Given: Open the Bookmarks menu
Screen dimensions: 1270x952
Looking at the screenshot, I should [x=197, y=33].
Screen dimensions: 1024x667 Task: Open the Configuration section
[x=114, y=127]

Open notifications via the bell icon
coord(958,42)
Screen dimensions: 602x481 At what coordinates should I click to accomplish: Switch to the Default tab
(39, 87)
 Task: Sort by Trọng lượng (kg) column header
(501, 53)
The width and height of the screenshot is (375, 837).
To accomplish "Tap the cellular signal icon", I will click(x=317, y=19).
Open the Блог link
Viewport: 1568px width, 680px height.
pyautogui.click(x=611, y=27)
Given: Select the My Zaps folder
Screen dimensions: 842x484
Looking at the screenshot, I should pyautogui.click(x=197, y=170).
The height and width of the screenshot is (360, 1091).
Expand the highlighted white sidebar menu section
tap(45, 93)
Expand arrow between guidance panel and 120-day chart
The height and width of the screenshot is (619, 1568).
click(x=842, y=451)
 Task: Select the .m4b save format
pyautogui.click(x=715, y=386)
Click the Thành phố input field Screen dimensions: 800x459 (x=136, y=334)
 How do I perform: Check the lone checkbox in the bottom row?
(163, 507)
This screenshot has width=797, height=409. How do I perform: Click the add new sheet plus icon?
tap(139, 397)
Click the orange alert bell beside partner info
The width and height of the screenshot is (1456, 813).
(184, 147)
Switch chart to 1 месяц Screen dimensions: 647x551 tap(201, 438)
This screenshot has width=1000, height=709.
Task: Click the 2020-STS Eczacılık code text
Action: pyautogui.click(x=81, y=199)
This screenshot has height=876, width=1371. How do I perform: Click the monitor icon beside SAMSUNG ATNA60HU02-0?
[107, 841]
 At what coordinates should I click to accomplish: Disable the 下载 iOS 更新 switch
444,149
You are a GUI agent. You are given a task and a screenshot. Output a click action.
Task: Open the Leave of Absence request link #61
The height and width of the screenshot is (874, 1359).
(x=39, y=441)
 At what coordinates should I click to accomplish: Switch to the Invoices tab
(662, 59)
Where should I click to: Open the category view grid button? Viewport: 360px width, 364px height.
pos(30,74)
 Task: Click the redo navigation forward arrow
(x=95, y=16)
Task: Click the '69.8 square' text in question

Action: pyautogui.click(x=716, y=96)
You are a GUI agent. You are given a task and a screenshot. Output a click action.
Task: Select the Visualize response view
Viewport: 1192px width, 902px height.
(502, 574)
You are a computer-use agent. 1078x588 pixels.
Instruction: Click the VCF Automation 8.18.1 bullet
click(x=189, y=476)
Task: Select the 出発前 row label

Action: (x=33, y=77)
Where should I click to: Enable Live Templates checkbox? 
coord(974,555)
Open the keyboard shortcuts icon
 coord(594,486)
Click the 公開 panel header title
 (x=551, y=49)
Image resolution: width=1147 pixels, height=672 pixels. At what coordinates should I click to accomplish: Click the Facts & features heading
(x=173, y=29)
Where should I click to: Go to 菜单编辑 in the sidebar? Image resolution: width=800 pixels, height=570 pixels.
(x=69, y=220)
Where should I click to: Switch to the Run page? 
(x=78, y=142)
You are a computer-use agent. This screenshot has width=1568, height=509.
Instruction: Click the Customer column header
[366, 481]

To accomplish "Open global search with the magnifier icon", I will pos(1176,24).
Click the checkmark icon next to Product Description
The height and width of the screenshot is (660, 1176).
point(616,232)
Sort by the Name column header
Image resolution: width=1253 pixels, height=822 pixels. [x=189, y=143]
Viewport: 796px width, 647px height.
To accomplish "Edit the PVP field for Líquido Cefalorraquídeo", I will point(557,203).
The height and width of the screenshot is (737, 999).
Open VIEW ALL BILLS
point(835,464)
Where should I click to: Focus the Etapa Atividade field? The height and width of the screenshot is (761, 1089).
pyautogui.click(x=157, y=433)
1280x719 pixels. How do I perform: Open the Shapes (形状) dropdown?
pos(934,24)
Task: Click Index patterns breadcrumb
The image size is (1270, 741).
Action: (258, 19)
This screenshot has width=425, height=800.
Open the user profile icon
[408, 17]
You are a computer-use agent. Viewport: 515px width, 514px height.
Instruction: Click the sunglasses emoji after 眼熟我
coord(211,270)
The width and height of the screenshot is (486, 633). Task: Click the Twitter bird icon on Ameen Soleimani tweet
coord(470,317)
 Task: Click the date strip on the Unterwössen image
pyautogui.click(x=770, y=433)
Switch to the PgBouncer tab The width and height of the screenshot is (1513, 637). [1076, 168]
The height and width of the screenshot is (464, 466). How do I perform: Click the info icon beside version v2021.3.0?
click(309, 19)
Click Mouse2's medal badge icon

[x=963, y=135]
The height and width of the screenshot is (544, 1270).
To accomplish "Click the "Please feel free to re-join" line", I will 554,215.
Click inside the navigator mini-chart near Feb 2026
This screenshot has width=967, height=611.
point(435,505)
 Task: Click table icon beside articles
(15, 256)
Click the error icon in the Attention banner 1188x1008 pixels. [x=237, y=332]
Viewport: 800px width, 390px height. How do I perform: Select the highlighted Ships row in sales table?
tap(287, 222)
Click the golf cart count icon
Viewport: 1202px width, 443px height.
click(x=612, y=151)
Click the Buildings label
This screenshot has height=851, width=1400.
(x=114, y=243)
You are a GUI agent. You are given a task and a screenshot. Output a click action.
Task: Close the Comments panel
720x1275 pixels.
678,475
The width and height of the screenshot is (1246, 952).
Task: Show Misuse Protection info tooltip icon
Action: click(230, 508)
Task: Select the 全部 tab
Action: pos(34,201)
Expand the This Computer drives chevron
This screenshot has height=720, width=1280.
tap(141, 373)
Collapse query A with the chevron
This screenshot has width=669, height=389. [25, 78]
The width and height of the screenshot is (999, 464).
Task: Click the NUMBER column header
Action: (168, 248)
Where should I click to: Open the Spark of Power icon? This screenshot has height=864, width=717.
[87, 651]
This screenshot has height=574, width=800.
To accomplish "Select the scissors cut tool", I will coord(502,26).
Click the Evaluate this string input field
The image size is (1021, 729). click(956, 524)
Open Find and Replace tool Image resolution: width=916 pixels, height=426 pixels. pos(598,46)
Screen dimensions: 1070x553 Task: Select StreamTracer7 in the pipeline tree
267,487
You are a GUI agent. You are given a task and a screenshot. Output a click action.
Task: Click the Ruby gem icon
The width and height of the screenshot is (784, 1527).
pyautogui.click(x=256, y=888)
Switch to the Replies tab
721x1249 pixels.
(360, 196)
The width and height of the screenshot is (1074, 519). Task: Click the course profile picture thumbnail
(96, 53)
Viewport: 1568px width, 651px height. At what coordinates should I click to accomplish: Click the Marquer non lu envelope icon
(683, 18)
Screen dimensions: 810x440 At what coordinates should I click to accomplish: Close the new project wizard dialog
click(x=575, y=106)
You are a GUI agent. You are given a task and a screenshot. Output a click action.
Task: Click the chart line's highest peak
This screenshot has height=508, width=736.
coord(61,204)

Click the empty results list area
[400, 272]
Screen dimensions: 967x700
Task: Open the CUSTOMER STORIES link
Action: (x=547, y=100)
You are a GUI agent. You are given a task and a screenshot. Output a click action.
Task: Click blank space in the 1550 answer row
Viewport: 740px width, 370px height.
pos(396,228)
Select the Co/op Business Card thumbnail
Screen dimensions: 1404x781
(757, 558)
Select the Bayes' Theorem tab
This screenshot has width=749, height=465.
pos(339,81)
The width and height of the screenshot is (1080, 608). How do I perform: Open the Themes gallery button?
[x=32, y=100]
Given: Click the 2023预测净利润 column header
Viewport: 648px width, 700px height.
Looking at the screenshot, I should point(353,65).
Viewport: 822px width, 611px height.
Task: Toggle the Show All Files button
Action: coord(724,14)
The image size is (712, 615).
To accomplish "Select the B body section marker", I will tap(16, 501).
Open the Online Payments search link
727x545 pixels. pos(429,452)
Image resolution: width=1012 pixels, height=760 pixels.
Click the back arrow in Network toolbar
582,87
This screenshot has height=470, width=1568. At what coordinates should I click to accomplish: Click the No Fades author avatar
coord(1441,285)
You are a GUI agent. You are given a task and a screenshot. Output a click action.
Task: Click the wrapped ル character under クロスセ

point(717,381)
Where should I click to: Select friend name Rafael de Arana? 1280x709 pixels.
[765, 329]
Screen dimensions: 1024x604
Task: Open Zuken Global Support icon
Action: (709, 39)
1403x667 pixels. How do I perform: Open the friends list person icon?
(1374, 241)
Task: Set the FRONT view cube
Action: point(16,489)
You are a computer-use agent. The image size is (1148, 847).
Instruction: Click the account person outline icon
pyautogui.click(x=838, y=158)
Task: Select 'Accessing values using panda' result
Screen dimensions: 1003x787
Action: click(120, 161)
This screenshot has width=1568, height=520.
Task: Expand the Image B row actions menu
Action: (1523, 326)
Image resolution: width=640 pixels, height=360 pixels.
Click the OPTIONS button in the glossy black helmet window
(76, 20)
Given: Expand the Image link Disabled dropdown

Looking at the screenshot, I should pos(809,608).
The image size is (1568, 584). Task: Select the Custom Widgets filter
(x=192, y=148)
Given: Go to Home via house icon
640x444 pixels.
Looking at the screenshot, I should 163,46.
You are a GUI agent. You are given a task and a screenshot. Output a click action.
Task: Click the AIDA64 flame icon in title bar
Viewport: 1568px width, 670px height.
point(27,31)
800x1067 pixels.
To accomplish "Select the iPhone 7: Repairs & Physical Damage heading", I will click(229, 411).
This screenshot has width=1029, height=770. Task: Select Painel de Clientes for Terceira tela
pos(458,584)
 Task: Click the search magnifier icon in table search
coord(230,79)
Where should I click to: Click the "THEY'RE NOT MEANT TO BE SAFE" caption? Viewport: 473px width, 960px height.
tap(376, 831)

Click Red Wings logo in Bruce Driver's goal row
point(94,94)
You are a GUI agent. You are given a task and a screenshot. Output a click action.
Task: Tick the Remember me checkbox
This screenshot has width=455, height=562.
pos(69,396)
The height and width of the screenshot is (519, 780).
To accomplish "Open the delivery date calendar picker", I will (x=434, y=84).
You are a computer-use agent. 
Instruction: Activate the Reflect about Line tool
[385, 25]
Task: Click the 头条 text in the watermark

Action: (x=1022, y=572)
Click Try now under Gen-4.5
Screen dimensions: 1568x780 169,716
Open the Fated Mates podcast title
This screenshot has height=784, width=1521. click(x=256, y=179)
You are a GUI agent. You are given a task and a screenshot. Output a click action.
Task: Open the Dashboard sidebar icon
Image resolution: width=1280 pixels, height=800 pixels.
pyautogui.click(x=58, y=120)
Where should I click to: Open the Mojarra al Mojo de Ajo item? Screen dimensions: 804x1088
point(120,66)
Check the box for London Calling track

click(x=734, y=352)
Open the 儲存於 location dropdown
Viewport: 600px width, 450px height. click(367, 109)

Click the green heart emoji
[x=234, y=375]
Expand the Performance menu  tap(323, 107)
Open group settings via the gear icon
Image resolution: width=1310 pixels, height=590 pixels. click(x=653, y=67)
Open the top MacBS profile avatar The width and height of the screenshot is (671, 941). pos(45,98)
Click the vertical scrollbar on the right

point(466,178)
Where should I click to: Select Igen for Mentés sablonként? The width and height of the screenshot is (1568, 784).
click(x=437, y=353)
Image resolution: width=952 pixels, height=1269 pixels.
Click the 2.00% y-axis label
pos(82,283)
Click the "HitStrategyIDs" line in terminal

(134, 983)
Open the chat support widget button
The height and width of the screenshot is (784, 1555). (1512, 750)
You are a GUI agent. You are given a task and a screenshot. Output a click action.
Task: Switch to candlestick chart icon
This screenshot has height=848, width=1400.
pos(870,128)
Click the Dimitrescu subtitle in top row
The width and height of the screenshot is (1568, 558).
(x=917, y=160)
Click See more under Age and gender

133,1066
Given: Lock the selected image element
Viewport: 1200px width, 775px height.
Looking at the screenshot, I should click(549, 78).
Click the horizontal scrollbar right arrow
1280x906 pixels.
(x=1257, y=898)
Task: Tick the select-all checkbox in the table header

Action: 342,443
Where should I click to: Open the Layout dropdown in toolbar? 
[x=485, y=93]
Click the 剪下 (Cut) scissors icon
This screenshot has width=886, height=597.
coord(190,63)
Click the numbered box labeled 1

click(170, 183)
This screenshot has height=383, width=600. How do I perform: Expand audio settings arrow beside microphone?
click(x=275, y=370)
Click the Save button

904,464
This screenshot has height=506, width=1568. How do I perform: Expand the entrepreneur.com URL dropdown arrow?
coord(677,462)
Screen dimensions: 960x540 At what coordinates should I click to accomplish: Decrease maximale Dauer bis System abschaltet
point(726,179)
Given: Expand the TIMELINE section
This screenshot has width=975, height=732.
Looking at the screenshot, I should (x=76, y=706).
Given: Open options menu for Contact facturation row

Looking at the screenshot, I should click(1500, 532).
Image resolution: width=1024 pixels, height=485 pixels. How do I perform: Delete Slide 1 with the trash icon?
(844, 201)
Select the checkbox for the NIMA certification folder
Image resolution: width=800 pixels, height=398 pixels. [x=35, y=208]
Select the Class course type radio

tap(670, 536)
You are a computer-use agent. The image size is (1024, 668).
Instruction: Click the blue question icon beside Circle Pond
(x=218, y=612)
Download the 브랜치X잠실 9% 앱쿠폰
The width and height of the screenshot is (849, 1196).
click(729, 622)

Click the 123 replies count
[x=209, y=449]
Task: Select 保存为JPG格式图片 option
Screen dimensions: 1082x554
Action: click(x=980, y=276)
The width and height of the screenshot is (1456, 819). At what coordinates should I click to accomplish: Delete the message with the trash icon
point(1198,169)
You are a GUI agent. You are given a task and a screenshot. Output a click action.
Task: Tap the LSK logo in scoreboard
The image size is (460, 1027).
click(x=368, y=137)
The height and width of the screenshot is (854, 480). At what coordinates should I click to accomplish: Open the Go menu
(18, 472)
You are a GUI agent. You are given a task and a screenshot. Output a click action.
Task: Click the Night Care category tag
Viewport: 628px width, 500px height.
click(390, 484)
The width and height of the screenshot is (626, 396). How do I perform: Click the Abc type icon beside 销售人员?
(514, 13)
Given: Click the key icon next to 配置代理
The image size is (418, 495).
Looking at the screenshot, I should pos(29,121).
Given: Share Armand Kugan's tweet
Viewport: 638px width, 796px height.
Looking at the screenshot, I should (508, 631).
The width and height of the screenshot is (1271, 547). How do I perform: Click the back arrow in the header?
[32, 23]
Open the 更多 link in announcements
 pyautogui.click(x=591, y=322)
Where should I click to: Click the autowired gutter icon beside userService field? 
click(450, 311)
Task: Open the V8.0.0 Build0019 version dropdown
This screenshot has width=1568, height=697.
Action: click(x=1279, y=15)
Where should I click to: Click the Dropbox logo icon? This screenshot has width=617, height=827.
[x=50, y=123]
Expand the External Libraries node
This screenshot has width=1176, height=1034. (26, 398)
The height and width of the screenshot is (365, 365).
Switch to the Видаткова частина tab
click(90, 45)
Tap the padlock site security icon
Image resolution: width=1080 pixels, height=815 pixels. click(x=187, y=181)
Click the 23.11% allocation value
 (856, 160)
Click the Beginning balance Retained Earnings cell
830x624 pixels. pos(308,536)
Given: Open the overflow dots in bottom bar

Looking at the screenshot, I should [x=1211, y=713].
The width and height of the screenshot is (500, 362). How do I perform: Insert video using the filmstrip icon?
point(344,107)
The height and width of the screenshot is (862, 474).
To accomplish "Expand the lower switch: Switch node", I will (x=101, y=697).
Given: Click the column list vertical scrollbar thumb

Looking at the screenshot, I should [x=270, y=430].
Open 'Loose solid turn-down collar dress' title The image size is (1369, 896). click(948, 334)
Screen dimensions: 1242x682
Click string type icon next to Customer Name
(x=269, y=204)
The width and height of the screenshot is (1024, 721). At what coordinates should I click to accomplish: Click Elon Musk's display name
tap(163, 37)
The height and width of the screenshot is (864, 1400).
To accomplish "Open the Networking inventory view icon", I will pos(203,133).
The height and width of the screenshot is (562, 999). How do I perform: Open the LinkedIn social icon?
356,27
------------------------------------------------------------------------
Work required: Print exactly, and only, the lines from the line containing "The height and width of the screenshot is (562, 999)." through the final line of the records, both included.

Reply to the task:
The height and width of the screenshot is (562, 999). How do I perform: Open the LinkedIn social icon?
356,27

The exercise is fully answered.